[d@DCC] Unintended consequences of being specific ;-)
hiz--fll at islandnet.com
Sun May 22 21:06:32 EDT 2005
Quoting from message: 05/05/23 06:03 +0900 sent by richard1:
>ps - without replying to it directly, I'm of the opinion that Matthew
>Skala's posting "What is "uploading" and did BMG v. Doe legalize it?" is
>one of the best reasoned pieces I've seen on this topic - thanks!
I second that...
... even though, when all has been said and done and written, we may end up
using different terminology than "upload". ;-)
The point i find most noteworthy is that, as a (surely intended)
consequence of Matthew's being specific i have gained more appreciation for
one of Russell's comments from a while back (can't recall the context)

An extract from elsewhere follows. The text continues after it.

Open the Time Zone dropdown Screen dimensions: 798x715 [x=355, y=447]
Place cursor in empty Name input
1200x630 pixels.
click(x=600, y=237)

which i interpreted (correctly, i hope) to mean that any regulating law
should not favour specific technologies, procedures, or processes
(ultimately an impossible mandate, but still something one needs to get as
close to as possible, certainly much, much closer to than what "the
industry" wants to see made into law).
Considering that most technical terms we use don't mean what they once
meant or what we think they mean (from "copying" to "computer" to "file"
and beyond), we need to use, when making laws, terminology that bypasses
technology issues altogether and that allows non-technical people and
techies alike to understand what is being talked about. For example, the
verb "to copy", if not explicitly qualified or defined differently in a
given context still applies to someone using a pencil and paper, to write
down, word for word, something they read in a text they have before them,
does it not? :-)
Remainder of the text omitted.